Bien, en cuento tenga un poco de tiempo lo desarmo y le saco un par de pictures. Si bien soy nuevo en este foro, como dije antes, se lo basico y un poco mas de electronica, y la polaridad no es algo que se me escapa, lo conecte perfectamente y no funciona, ademas consegui otra fuente de 9 v y tampoco funciona, asi es como ahora le puse nuevamente otra bateria de $ 10 (la fuente me costo $ 30) para que dure 20 dias. Bien, me intereso este proyecto, vere si puedo aportar algun dato de esa cajuela misteriosa, pero me deben ayudar a armar algo mas poderoso, que haga estrellar a los perros contra la pared, si es posible en 100 metros a la redonda, o directamente la voy a canjear por un rifle de aire comprimido. Salutes.



DJ DRACO dijo:


> epa!!! me robaron...yo dijee lo de la polaridad primero!!!:enfadado:
> 
> bueno, la casita antiladridos no conocia...
> 
> ...



Creo que te falto el micrófono....


----------



## Chelouruguay (Ene 14, 2010)

Lo unico que quedaría por averiguar es conectar el transfo/rectificador a un osciloscopio y ver como es la señal de salida.
Obviamente midiendo con carga la salida.

Es extraño lo que te sucede. Si es un transfo economico puede que la señal no sea "continua"...


----------



## Rick-10 (Ene 14, 2010)

El problema es que estas fuentes no son reguladas. Es decir poseen un transformador de 9VAC, un puente rectificador y el filtro. Peeero, al no ser reguladas, la tensión de salida esta dada por el voltaje pico del transformador (9*raiz de 2) Que justamente es la tensión medida con el tester (11 voltios aproximadamente)


----------



## Vaginator (Ene 18, 2010)

Lamentablemente no puedo sacarle la perilla de selleccion de nivel que tiene en el frente y por eso no puedo desprender la tapa trasera. No me dedico a esto, debe ser por eso que soy medio inutil, si me animo a hacer un poco mas de fuerza lo intento, aunque tengo miedo de romper algo, y son $ 440 mangos que aun pienso gaste en vano, una gomera es mucho mas barata. Muchas gracias, voy a ver si consigo una fuente regulada, o la regulo con algo. Gracias. !!!


----------



## fernandob (Ene 18, 2010)

hola, vamso a ver.
como adivinso no somos tenes que sacar algo de info:

cual es el consumo de corriente (con el tester lo medis) en reposo y en modo espantaperros.
conta si te animas a medir, sino alguien te explica.

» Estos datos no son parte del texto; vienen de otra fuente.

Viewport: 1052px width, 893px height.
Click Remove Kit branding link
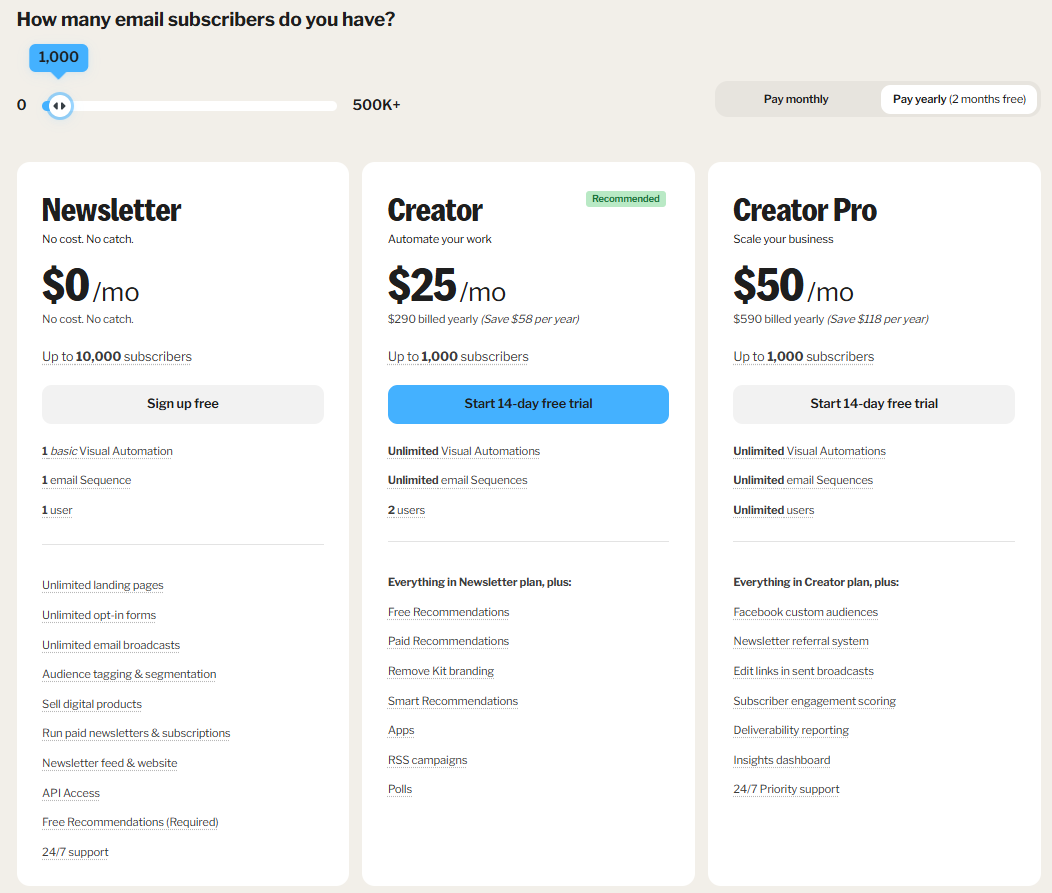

LUEGO, sabiendo que el consumo debe ser muy poco podremso explicarte como convertir esa fuente "bananera" en una fuente buena con solo una resitencia + un sagrado Dz + un capacitor por sea caso.
viene bien que esa fuente tentregue tension de mas.
el Dz no solo mantendra en 9v la tension sino que ademas se comera ese ripple .

pero primero : consumo.


----------



## Vaginator (Ene 18, 2010)

Mmmm, interesante, pero como lo mido?, tengo un tester digital y los cablecitos que conectan la bateria. El tester me permite medir amperaje, voltaje (AC-DC), resistencia y diodos. Lo pongo en serie con la bateria? o en paralelo....


----------



## fernandob (Ene 18, 2010)

ah......para medirlo alguno con paciencia te tendria que explicar.
tendrias que poner una foto de tu tester y alguno dibujar cmo conectarlo.

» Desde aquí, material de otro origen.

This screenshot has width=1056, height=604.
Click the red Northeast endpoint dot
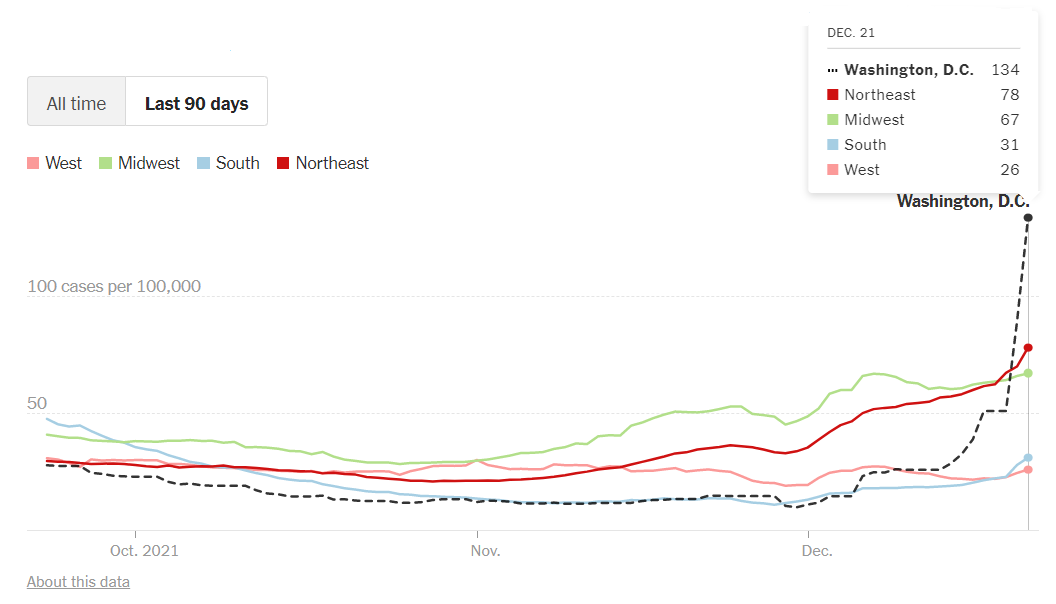1027,348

pone fotos, pero no pongas avatar, eso no , por que si es como tu nick ..te van a censurar


----------



## Cyborg16 (Ene 19, 2010)

Resumiendo, para medir corriente pone la selectora en la posicion "200mA" (dudo que consuma más de eso), cambia el cable rojo a donde dice (generalmente) "200mA MAX" o de ultima a donde dice "10A o 20A" o lo que sea dependiendo del tester y las puntas las pones en serie con el circuito: +bat --- tester (no importa la polaridad) --- +aparato y las masas juntas. Esperoq ue te sirva.


----------



## roberto sirigu (Ene 20, 2010)

Puedes poner una foto del spantaperro una imagen vale mas 10000000 de palabras Saludos Roberto


----------



## LEON ARG (Ene 20, 2010)

Hola me sucedió algo MUUUUY parecido con un multiefectos de guitarra, el cual necesita 9V exactos y me cansé de gastar en pilas (lleva 6 AA y duran 2 Hs de func continuo). Compré una de estas "fuentes 9V" pero nada... Lo que hice fue agregar un capacitor de 4700uF x 16V (2200uF puede ser) y a continuación un regulador lm7809 que entrega 9,00V (lo medí con un buen multímetro para asegurar). El consumo de la pedalera es de aprox 600mA. El regulador se conecta (si lo vemos de frente) primer pin de la izq. entrada, o sea, positivo de electrolítico. Pin del medio (Vref) a masa, negativo del electrolítico y pin de la derecha salida positivo que tomada respecto al del medio te da la alimentación. Yo lo puse fuera de la caja de la fuente comprada para no modificarla, sólo mejorar la señal de salida. Otra cosa, los 11,3V que estás midiendo son en vacío... Si rectificás una señal senoidal de linea de 9Vpp tenés 12VDc que te da justo los 3V de margen minimo que necesita el regulador para trabajar correctamente. Tendrías que medir tensión con la carga conectada para ver si cae el valor de salida sin el agregado. Esto solucionó mi problema, espero que te sirva. Saludos. Igual una foto ayuda....


----------



## roberto sirigu (Ene 20, 2010)

Hay a la venta una fuente regulable de 3 a 12 volt y 1A Yo vivo en España lo que no se si la puedes   encontrar en todo modo siguen a buscar en el foro Saludos Roberto


----------



## fernandob (Ene 20, 2010)

el aparatejo que dice le dura la pila dias , es por ello que se deduce que el consumo es minimo (*) , es por ello que se deduce que con un simple Dz + su inseparable Rz la cual seguro sera de pequeño tamaño por * + un C en // con el Dz para almacenar el trabajo realizado y por si hay algunso picos de consumo.

el Dz no necesita 3v de diferencia para trabajar y es muy util cuando el consumo es muy bajo, solito arregla todo .
pero hay que medir el consumo para calcular las cosas bien .


----------